In accordance with its ongoing disclosure obligations, Gold Fields confirms that its wholly-owned partner, Gold Fields Netherlands Services B.V., has made three successive non-binding proposals jointly with Silver Standard to Kirkland Lake to acquire all of the outstanding shares of Kirkland Lake following a negotiated plan of arrangement for consideration consisting of cash and shares of Silver Standard or a combination thereof. Its most recent proposal is valued at C$1.44 billion (US$1.07 billion) in aggregate.

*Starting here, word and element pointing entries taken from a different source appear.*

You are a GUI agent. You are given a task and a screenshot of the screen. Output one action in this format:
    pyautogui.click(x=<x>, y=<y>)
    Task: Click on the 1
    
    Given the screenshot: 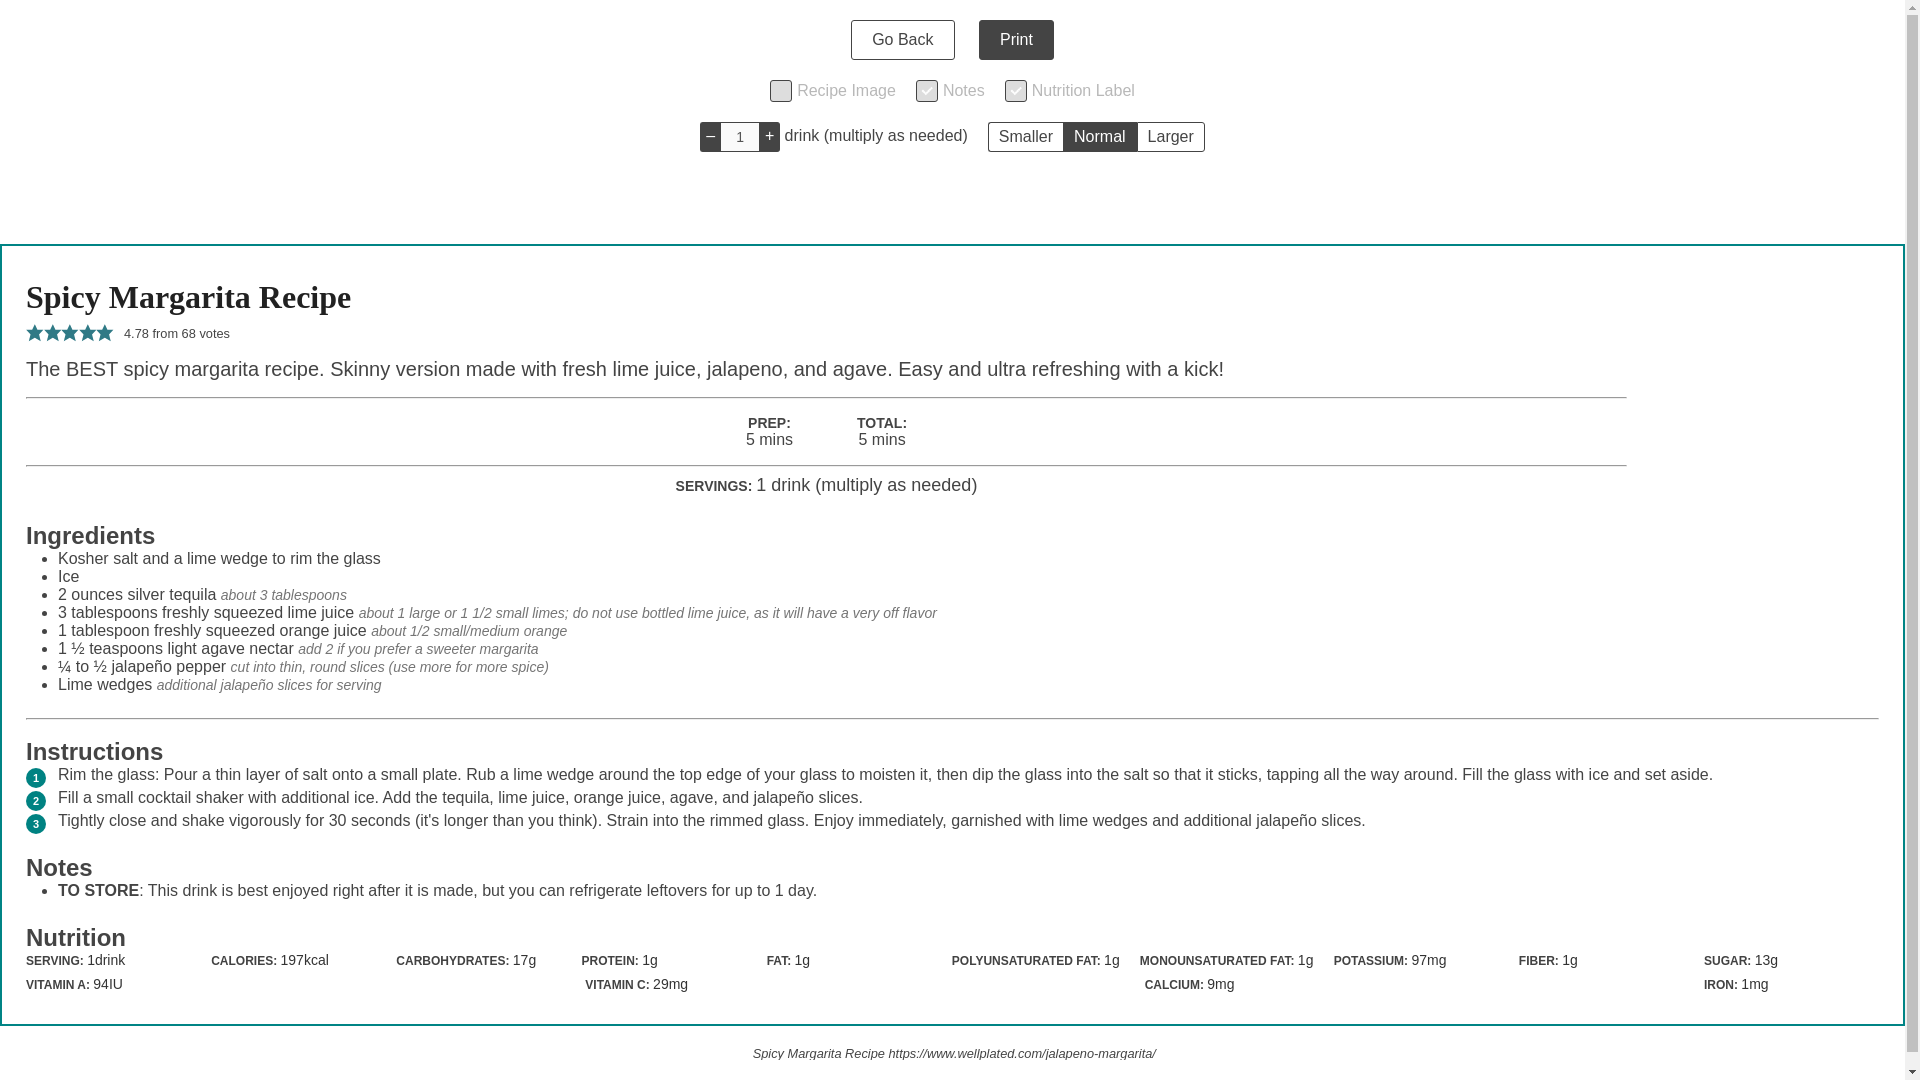 What is the action you would take?
    pyautogui.click(x=740, y=137)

Shares of Sanchez Production Partners LP (NYSEMKT:SPP), subtract -17.96% and shut at $10.85 inside the last exchanging session. The rest of the purchasing and offering scope of the stock levels among $10.80 and $11.35. The association’s commercial center capitalization is $41.82 million with the general uncommon loads of 4.43 million. Sanchez Production Partners LP (NYSE MKT:SPP) (“SPP” or the “Partnership”) recently declared the pricing of its formerly declared underwritten public offering of 6,550,802 common units representing limited partner interests in SPP at a public offering price of $11.00 per common unit and a separate, concurrent private placement of 2,272,727 common units to Sanchez Energy Corporation (SN) (“Sanchez Energy”) at a price of $11.00 per common unit. In addition, SPP has granted the underwriters of the offering a 30-day option to purchase up to an additional 982,620 common units at the public offering price. SPP intends to use the net proceeds received in connection with the offering, together with borrowings of about $28 million under the Partnership’s credit facility, as follows: (i) about $80 million to acquire a 50% equity interest in Carnero Processing, LLC (“Carnero Processing”) from Sanchez Energy; and (ii) about $24.9 million to pay the purchase price, after normal and customary adjustments, for certain wellbores and escalating working interests and other production assets that SPP intends to acquire from Sanchez Energy. The Partnership intends to use about $25 million from the private placement to repay borrowings outstanding under the Partnership’s credit facility (counting borrowings that may result from the Partnership’s letters of credit, if any). The offering and private placement are expected to close on Nov. 22, 2016, subject to customary closing conditions. The private placement is exempt from registration under the Securities Act of 1933 following Section 4(a)(2) thereof.